## Randomized Binary Search

### Problem 527

A secret integer `t` is selected at random within the range 1 ≤ `t` ≤ `n`.

The goal is to guess the value of `t` by making repeated guesses, via integer `g`. After a guess is made, there are three possible outcomes, in which it will be revealed that either `g` < `t`, `g` = `t`, or `g` > `t`. Then the process can repeat as necessary.
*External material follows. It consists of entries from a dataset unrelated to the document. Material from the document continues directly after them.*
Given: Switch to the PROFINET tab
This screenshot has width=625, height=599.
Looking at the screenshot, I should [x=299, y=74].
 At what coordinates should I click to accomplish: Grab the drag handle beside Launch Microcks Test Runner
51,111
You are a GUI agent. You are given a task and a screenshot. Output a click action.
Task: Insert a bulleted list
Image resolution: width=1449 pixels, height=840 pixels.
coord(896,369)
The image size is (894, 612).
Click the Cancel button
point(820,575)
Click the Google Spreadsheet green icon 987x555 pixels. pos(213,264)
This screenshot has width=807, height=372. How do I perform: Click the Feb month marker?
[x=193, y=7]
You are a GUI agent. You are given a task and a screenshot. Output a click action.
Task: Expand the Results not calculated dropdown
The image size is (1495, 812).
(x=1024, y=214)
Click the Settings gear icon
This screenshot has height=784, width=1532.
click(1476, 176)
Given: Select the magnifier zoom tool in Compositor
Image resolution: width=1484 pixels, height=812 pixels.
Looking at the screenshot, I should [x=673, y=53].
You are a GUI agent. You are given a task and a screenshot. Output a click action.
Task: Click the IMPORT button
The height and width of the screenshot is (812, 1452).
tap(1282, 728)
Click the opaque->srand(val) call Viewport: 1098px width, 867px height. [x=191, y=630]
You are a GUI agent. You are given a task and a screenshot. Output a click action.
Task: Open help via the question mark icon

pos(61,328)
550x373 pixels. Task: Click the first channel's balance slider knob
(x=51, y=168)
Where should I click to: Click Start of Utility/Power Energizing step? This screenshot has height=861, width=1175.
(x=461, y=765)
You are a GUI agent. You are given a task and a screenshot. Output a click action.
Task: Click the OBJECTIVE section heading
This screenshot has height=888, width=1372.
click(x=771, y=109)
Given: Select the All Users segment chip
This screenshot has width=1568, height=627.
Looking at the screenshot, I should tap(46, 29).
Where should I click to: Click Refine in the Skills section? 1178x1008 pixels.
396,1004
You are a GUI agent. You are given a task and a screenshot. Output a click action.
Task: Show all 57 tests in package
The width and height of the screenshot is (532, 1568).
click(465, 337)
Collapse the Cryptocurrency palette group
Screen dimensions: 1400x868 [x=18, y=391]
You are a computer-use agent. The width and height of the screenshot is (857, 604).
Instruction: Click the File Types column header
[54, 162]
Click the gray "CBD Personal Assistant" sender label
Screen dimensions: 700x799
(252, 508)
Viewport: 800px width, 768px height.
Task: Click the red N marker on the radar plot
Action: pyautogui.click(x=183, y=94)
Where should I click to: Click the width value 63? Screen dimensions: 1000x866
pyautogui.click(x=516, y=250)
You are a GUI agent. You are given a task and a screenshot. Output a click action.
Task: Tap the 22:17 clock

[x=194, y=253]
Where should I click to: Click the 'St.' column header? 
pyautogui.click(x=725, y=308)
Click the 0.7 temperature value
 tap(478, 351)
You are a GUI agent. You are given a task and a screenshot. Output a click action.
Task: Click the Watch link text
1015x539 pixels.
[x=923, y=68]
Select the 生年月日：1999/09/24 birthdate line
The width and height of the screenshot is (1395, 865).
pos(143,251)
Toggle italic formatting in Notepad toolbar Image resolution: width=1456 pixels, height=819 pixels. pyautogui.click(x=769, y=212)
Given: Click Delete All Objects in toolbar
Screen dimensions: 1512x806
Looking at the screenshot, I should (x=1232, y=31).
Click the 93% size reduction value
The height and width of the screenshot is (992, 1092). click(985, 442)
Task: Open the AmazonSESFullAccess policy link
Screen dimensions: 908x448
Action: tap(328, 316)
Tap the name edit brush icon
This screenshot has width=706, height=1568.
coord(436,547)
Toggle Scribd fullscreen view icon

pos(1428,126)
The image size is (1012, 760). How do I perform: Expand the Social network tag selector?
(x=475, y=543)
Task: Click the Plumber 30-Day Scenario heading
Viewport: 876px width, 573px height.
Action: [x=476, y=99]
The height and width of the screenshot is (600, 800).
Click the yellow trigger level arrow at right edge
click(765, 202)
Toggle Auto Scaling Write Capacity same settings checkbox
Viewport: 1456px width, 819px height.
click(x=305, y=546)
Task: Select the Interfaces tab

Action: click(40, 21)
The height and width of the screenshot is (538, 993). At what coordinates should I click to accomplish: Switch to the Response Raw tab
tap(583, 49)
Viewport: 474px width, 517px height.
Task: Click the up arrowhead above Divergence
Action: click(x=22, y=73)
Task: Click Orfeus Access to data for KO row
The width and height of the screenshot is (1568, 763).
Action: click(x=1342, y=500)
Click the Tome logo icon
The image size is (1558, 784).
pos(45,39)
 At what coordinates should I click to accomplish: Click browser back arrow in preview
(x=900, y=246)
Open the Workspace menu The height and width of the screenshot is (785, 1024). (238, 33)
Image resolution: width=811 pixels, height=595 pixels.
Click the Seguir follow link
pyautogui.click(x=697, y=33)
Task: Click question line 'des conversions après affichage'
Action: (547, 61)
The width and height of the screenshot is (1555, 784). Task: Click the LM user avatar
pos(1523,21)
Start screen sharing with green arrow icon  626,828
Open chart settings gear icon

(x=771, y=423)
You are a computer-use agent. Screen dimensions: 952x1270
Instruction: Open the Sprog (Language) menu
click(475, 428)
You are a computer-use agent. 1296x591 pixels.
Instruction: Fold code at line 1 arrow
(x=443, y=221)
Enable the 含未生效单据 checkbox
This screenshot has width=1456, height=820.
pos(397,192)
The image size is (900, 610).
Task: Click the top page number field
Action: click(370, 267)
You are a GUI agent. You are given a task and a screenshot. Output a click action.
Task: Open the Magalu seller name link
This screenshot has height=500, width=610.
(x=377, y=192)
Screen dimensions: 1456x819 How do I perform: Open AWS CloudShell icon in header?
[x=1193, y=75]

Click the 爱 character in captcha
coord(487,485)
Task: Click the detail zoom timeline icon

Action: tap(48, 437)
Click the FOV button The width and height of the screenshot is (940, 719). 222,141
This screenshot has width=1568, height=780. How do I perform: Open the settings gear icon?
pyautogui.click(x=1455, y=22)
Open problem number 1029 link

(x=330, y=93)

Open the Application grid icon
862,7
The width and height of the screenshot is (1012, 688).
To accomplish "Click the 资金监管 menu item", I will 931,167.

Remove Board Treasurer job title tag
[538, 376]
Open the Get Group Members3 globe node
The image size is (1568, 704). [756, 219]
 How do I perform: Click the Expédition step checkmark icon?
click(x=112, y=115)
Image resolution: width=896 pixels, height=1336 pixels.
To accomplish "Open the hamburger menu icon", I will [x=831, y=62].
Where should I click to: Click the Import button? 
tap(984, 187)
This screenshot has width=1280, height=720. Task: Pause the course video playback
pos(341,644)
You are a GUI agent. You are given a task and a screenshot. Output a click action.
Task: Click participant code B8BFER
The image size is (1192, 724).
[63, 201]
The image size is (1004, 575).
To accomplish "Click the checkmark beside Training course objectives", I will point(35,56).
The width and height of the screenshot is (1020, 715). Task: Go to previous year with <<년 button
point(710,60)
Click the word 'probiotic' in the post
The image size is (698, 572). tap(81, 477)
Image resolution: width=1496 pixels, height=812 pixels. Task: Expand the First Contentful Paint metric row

Normally, the number of guesses required on average can be minimized with a binary search: Given a lower bound `L` and upper bound `H` (initialized to `L` = 1 and `H` = `n`), let `g` = ⌊(`L`+`H`)/2⌋ where ⌊⋅⌋ is the integer floor function. If `g` = `t`, the process ends. Otherwise, if `g` < `t`, set `L` = `g`+1, but if `g` > `t` instead, set `H` = `g`−1. After setting the new bounds, the search process repeats, and ultimately ends once `t` is found. Even if `t` can be deduced without searching, assume that a search will be required anyway to confirm the value.

Your friend Bob believes that the standard binary search is not that much better than his randomized variant: Instead of setting `g` = ⌊(`L`+`H`)/2⌋, simply let `g` be a random integer between `L` and `H`, inclusive. The rest of the algorithm is the same as the standard binary search. This new search routine will be referred to as a *random binary search*.

Given that 1 ≤ `t` ≤ `n` for random `t`, let B(`n`) be the expected number of guesses needed to find `t` using the standard binary search, and let R(`n`) be the expected number of guesses needed to find `t` using the random binary search. For example, B(6) = 2.33333333 and R(6) = 2.71666667 when rounded to 8 decimal places.

Find R(10^{10}) − B(10^{10}) rounded to 8 decimal places.